Exercise directions> Leaving out every picture, copy the lines of the data exactly, from the first through the line containing "The image size is (546, 543).".

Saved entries
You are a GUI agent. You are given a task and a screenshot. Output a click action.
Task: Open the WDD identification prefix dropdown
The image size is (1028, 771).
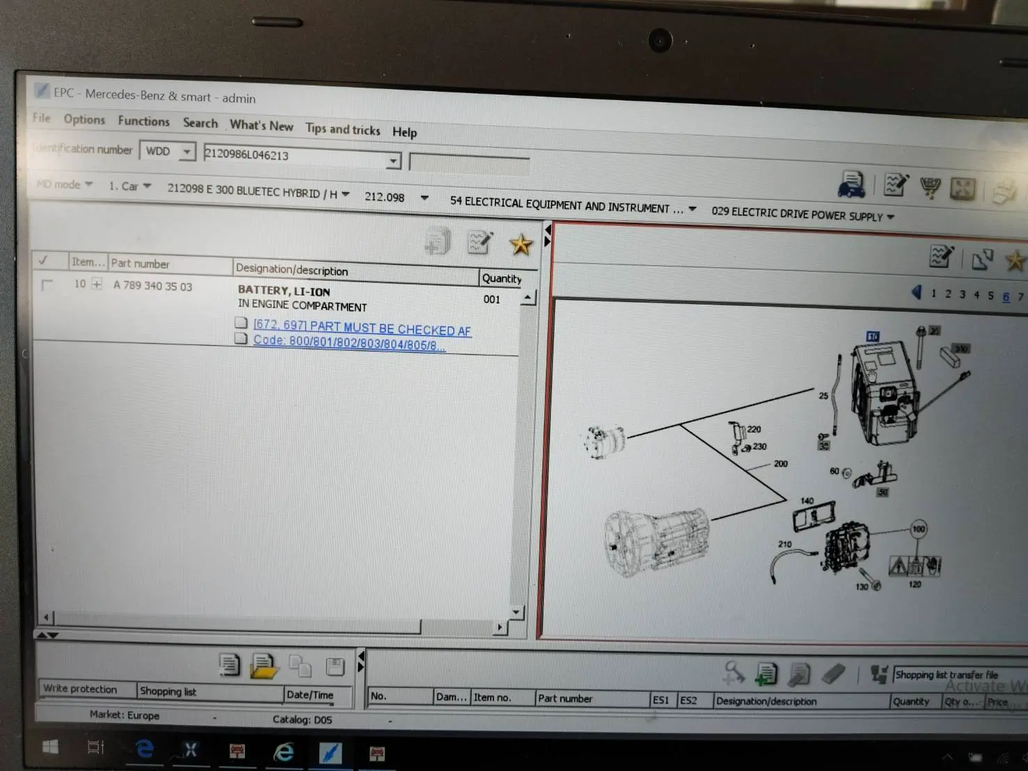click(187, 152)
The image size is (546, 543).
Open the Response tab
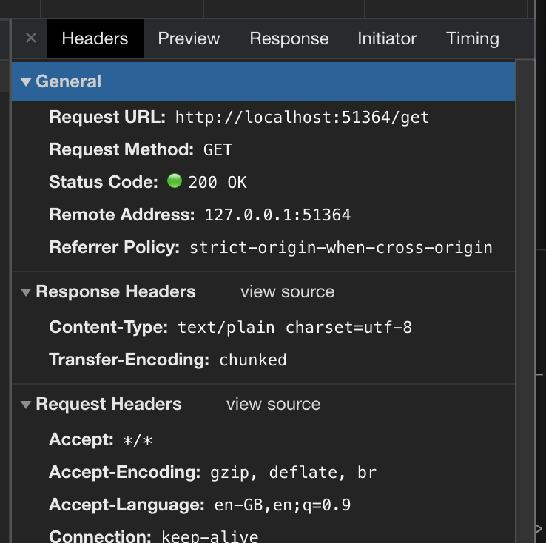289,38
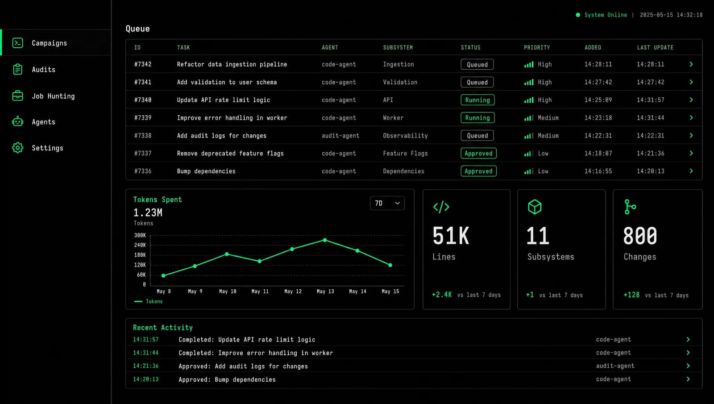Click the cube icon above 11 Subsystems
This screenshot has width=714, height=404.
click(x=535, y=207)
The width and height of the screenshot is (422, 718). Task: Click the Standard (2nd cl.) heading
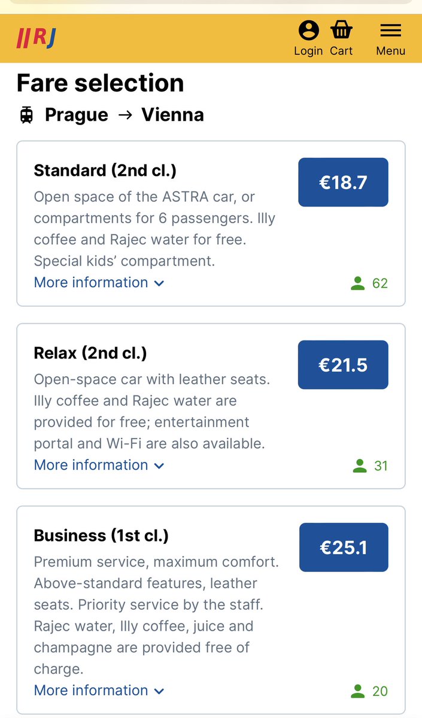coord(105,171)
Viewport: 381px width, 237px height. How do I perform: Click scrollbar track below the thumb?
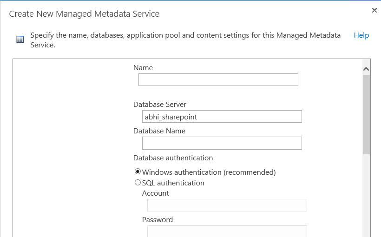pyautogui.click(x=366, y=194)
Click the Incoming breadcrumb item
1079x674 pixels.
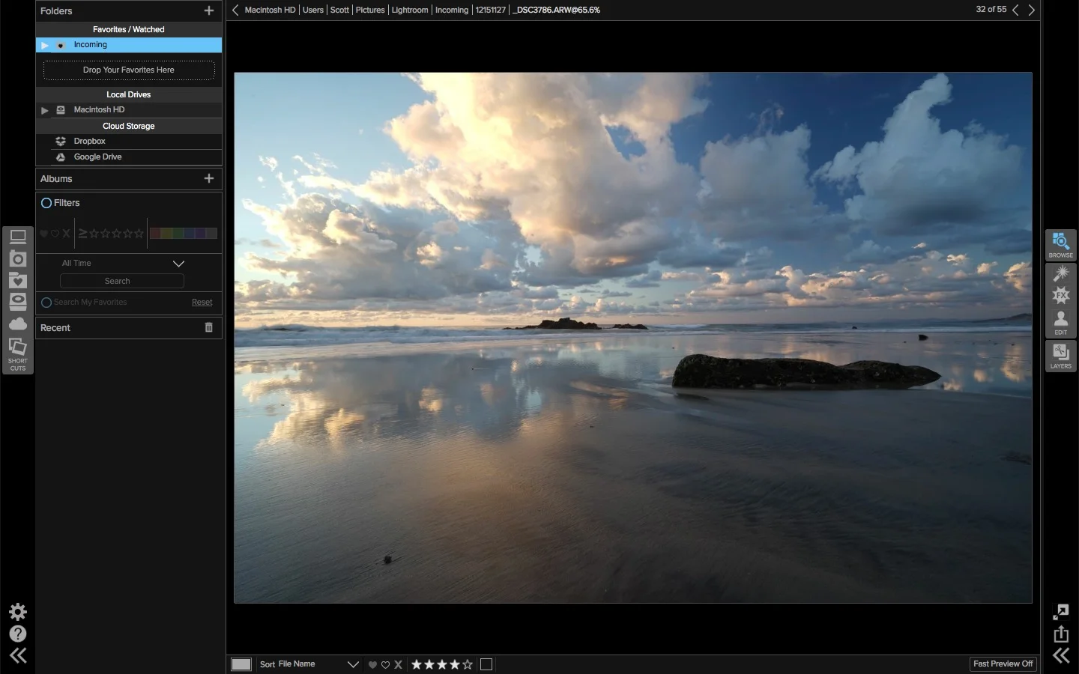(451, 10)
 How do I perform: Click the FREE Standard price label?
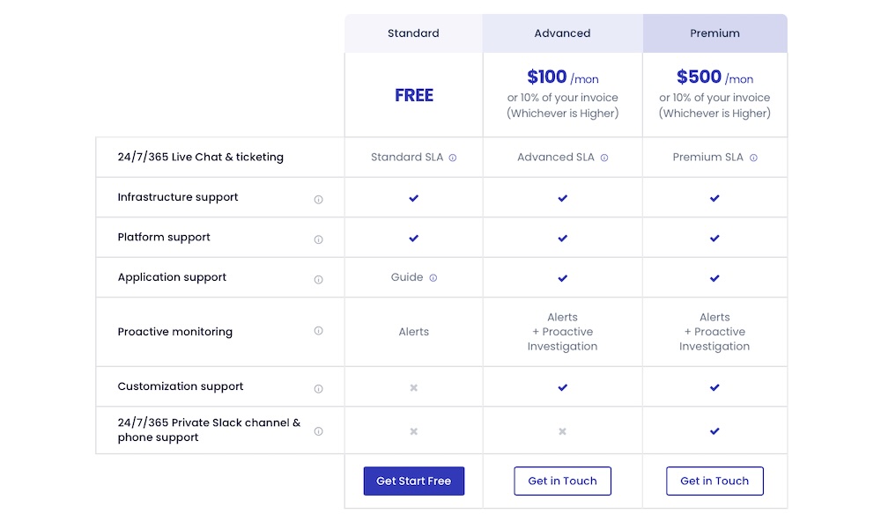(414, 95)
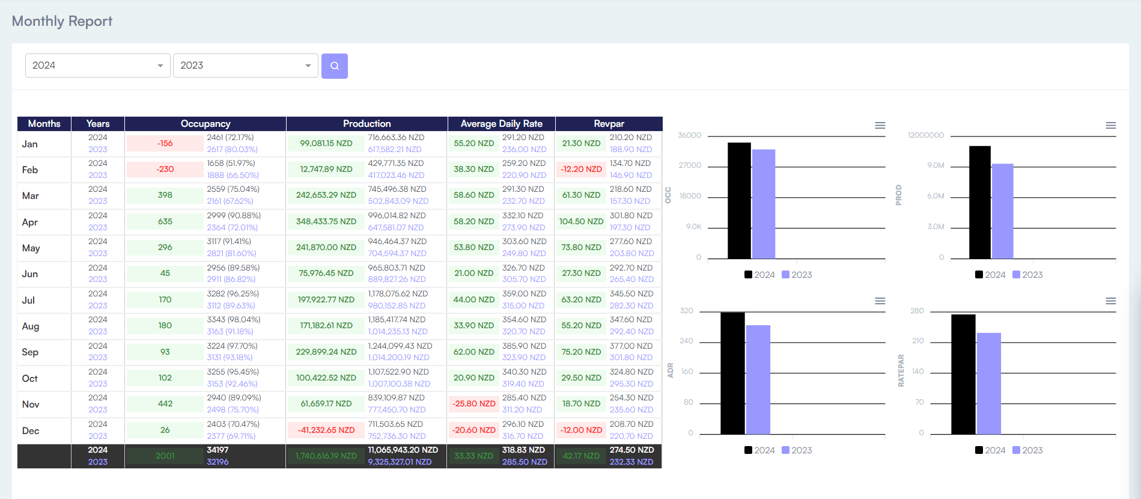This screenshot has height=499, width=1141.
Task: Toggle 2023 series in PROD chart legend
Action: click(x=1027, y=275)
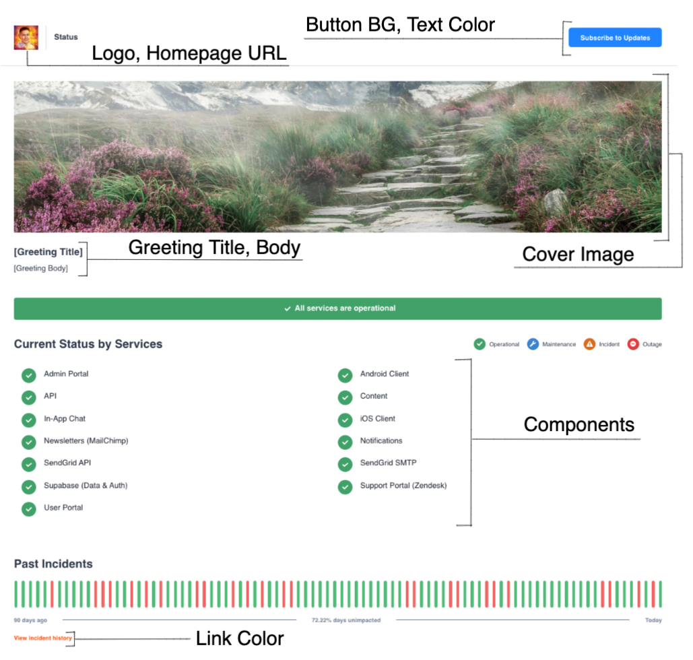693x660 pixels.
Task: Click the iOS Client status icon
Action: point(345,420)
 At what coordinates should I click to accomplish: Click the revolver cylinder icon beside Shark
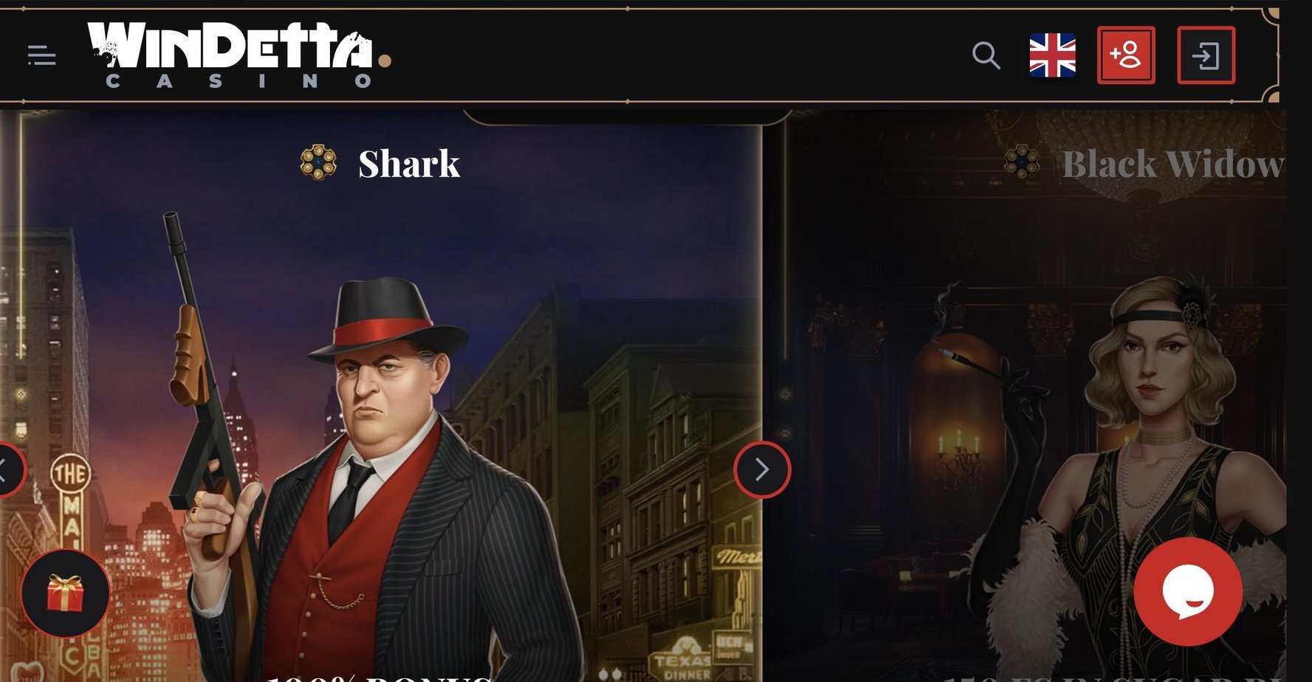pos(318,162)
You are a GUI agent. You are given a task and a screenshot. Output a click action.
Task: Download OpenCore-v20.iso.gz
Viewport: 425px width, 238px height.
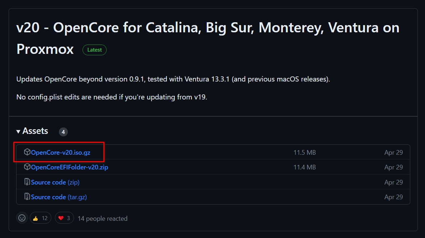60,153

Exercise solution>
You are a GUI agent. You are given a task and a screenshot. Output a click action.
Task: Open the WDD identification prefix dropdown
The image size is (1028, 771).
click(187, 152)
The image size is (546, 543).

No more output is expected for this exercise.